Ночь надвигалась все ближе, ветер сильнее трепал деревья, и длинные косы берез подметали могилы, а их белые стволы, словно одетые в саваны, маячили в темноте. Люди расходились, свечи гасли. Песни нищих умолкли. Торжественная тишина, полная странных шорохов и тревожащих голосов, воцарилась среди могил. Кладбище как будто наполнялось тенями, толпой призраков, какими-то смутными очертаниями, музыкой тихих голосов, океаном странных трепетов, волнами мрака, молниями тревоги, немыми рыданиями, тайной, в которой были ужас и смятение.

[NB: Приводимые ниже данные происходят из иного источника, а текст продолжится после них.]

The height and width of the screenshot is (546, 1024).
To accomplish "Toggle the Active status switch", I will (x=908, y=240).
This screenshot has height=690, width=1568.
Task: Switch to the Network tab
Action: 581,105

Даже стая ворон сорвалась с часовни и с криком улетела в поле, а собаки по всей деревне завыли протяжно, отчаянно, безнадежно.
Несмотря на праздник, в деревне было тихо, на улицах ни души, корчма закрыта, и только кое-где сквозь запотевшие окошки мерцали огоньки и звучало тихое набожное пение – заупокойные молитвы.
Люди с тревогой выходили за ворота, с тревогой вслушивались в шум деревьев, с тревогой искали – не стоят ли уже где-нибудь, не явились ли те, кто в этот день бродят по земле, гонимые волей божьей, не стонут ли они на перекрестках, каясь в грехах своих, не заглядывают ли с тоской в окна?
А местами хозяйки, по древнему обычаю, выносили на завалинки остатки ужина, крестились и шептали:
– На, подкрепись, душа христианская.
Так в тишине, печали, воспоминаниях и страхе проходил этот вечер поминовения.
В избе Борыны, на половине Антека и Ганки, сидел Рох, читал вслух и рассказывал всякие назидательные истории.
Слушателей набралось порядочно – пришли Амброжий, Ягустинка, Клемб, сидели тут и Куба с Витеком, и Юзька, и Настуся. Не было только хозяина, – он теперь до поздней ночи засиживался у Ягуси.
Тихо было в избе, только сверчок гудел да в печи потрескивали сухие щепки.
Все расселись на лавках перед огнем, один только Антек сидел в стороне, у окна. Рох время от времени шевелил палкой уголья и тихо говорил:
– Умирать не страшно, нет! Птицы на зиму улетают в теплые края, так и душа усталая летит к Иисусу…
Вот деревья, что сейчас стоят голыми, весною оденутся зеленой листвой и ароматным цветом. Так душа человека стремится к Богу за радостью, за весною и вечным нарядом.
Как землю эту, родящую и натруженную, ласкает солнце лучами своими, так и Господь приголубит каждую душеньку, и не страшны ей будут ни зима, ни горе, ни смерть сама.
А на земле удел человека – только слезы, скорбь и томление.
И разрастается злоба, как волчец, и вырастает в целые леса!
И все суета сует, все – тлен и пузыри на воде: ветер их вздувает и ветер же их разгоняет.